Collected data entries:
******

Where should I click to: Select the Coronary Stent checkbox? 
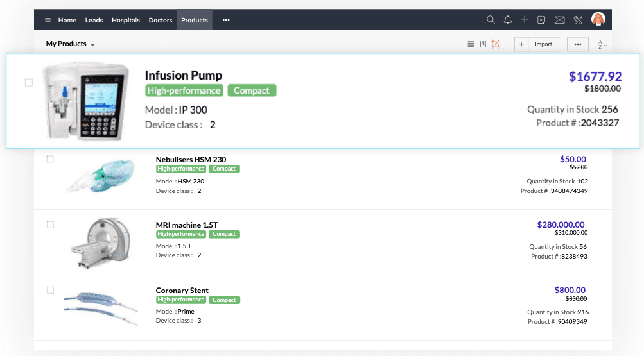click(50, 290)
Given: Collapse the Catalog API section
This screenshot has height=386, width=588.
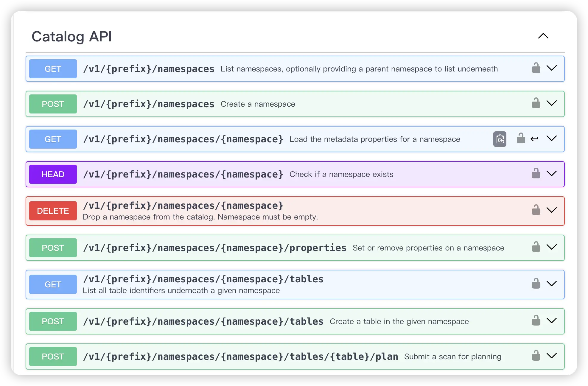Looking at the screenshot, I should (543, 36).
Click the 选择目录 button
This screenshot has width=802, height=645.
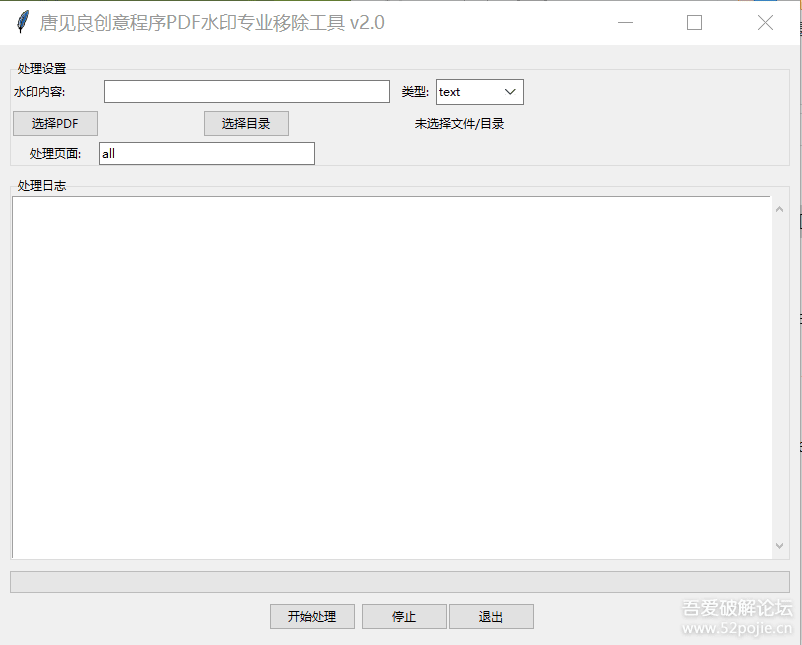pos(245,123)
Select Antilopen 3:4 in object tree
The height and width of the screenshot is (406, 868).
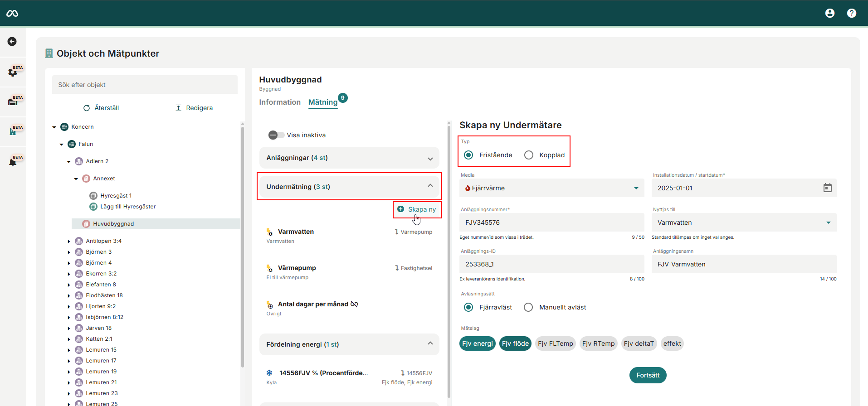point(103,241)
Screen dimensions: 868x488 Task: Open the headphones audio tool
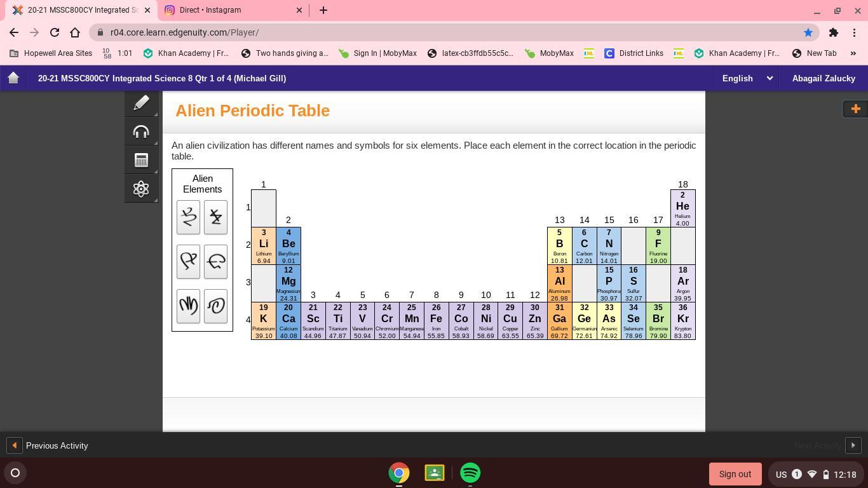tap(141, 132)
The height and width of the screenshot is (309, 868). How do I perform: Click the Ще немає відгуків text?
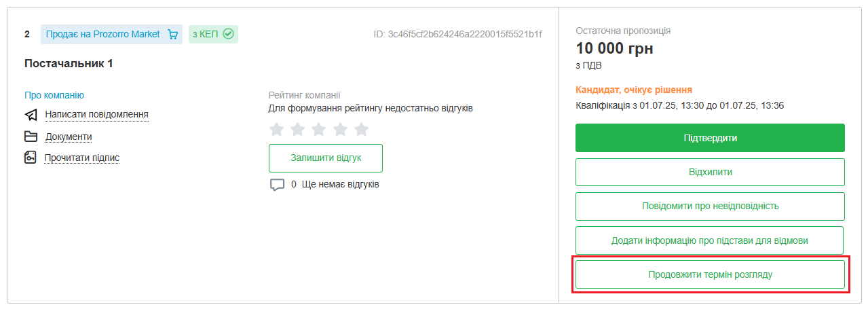click(341, 184)
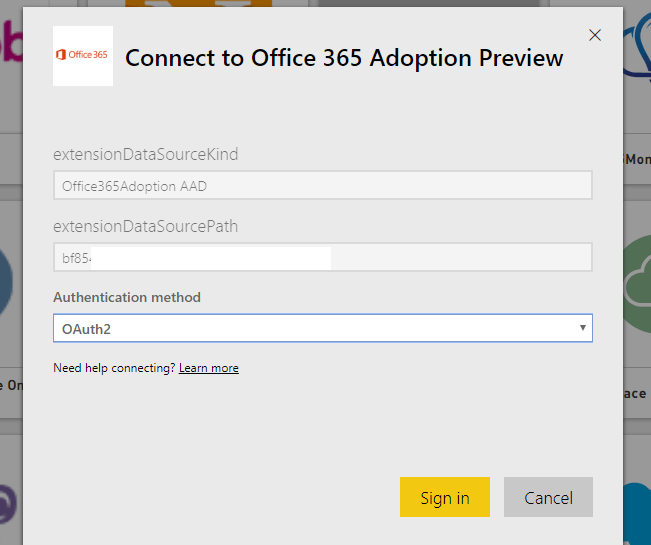Close the connect dialog with the X
This screenshot has height=545, width=651.
[x=595, y=35]
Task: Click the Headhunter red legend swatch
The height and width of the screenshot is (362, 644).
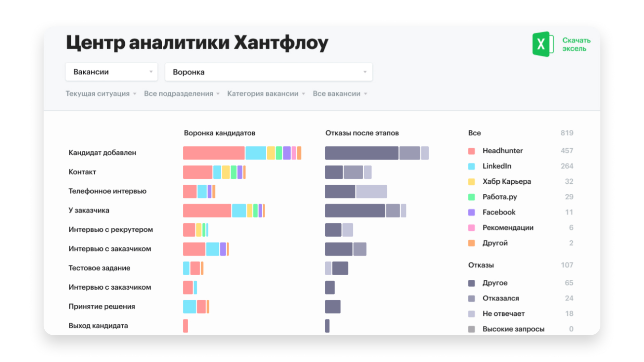Action: pos(471,151)
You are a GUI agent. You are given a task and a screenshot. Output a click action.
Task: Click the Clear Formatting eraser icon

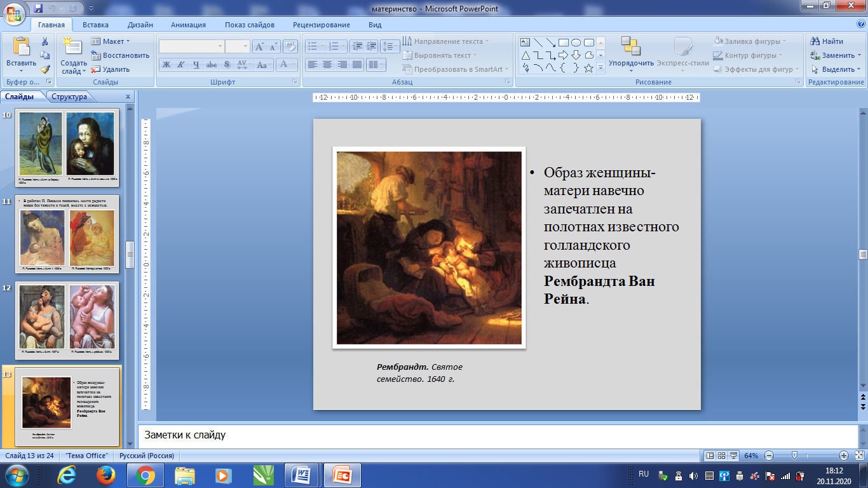(x=290, y=46)
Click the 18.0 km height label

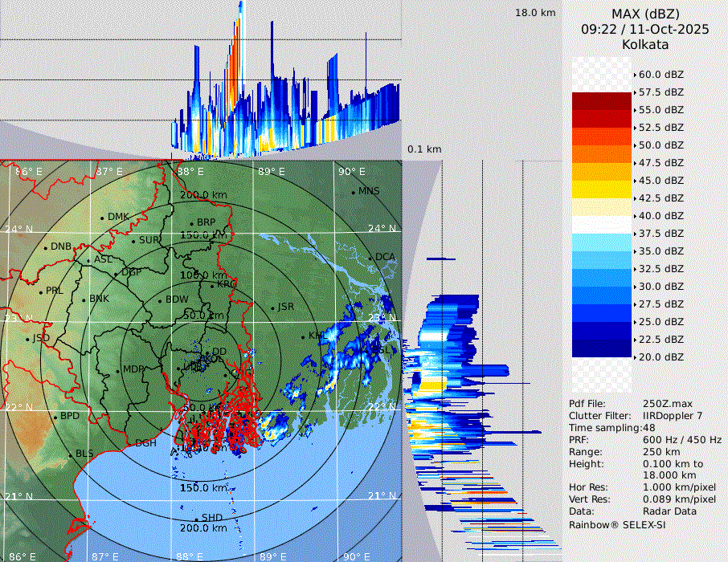(x=535, y=13)
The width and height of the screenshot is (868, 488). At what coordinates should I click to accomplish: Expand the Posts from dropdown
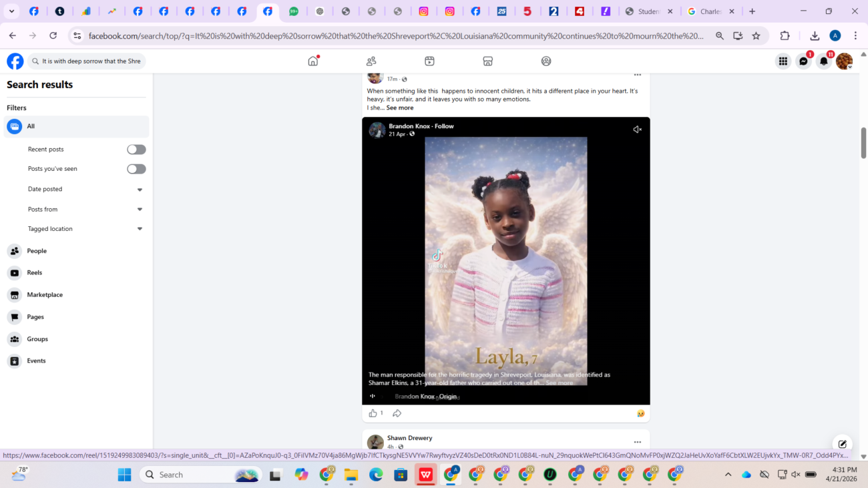coord(140,210)
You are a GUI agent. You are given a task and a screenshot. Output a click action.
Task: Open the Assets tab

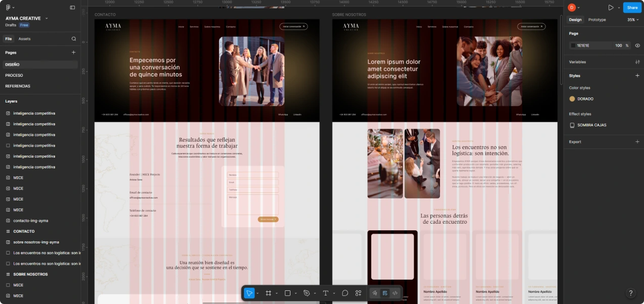coord(24,39)
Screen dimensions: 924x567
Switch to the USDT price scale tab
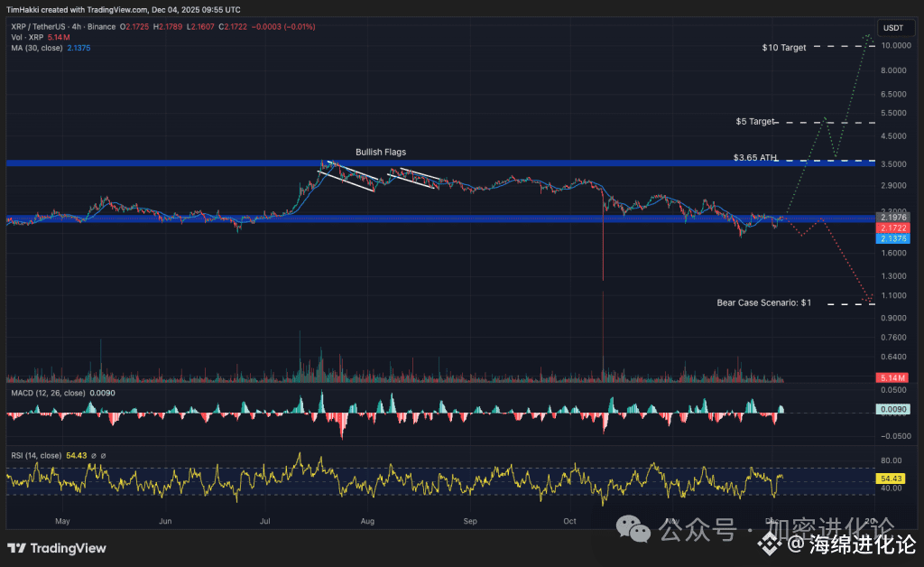(x=894, y=28)
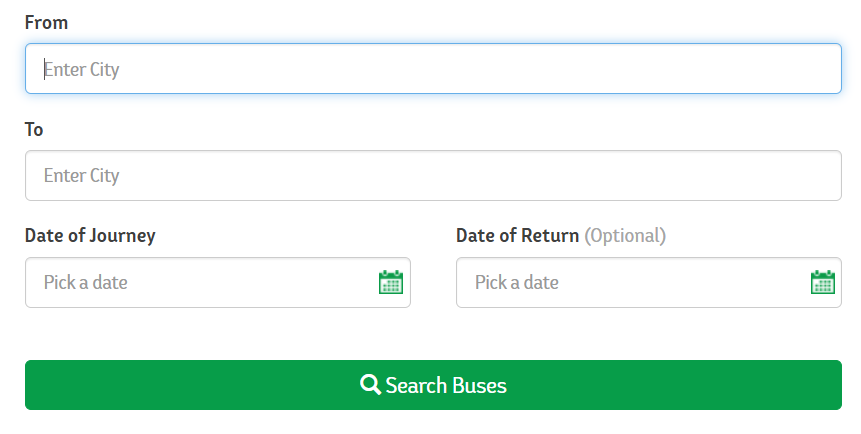Click the "From" field label
The width and height of the screenshot is (861, 434).
click(47, 23)
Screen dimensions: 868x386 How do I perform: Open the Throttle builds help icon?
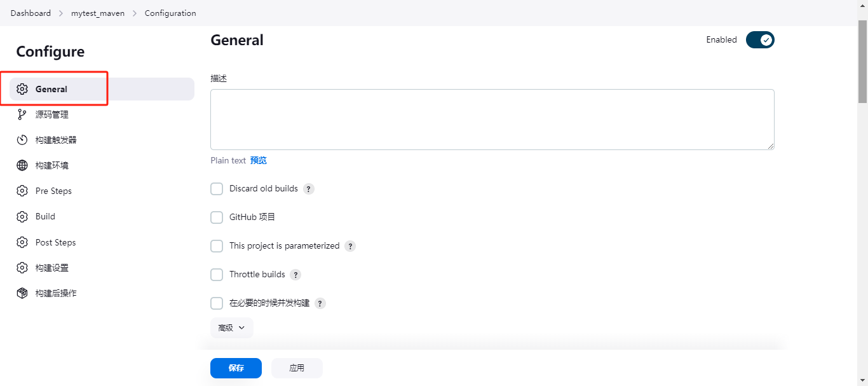(x=295, y=275)
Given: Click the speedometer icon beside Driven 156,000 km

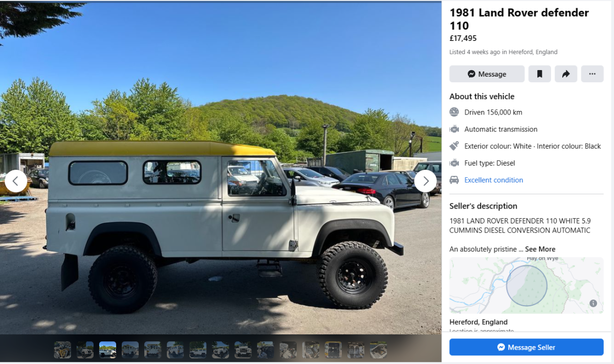Looking at the screenshot, I should (x=454, y=112).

******

**HOW TO COMPLETE THIS TASK:**
What is needed is an exact transcription of the lines from the one holding "Task: Click the Clear Formatting eraser icon" to the end of the data, with every picture left out.

**TASK RESULT:**
Task: Click the Clear Formatting eraser icon

(x=290, y=46)
Click the 18.0 km height label

(x=535, y=13)
The width and height of the screenshot is (868, 488). At what coordinates should I click to accomplish: Expand the Posts from dropdown
coord(140,210)
You are a GUI agent. You are given a task and a screenshot. Output a click action.
Task: Open the Assets tab

coord(24,39)
Screen dimensions: 924x567
Switch to the USDT price scale tab
(x=894, y=28)
Click the "From" field label
The width and height of the screenshot is (861, 434).
click(47, 23)
Screen dimensions: 868x386 How do I perform: Open the Throttle builds help icon?
(x=295, y=275)
Given: Click the speedometer icon beside Driven 156,000 km

Looking at the screenshot, I should (x=454, y=112).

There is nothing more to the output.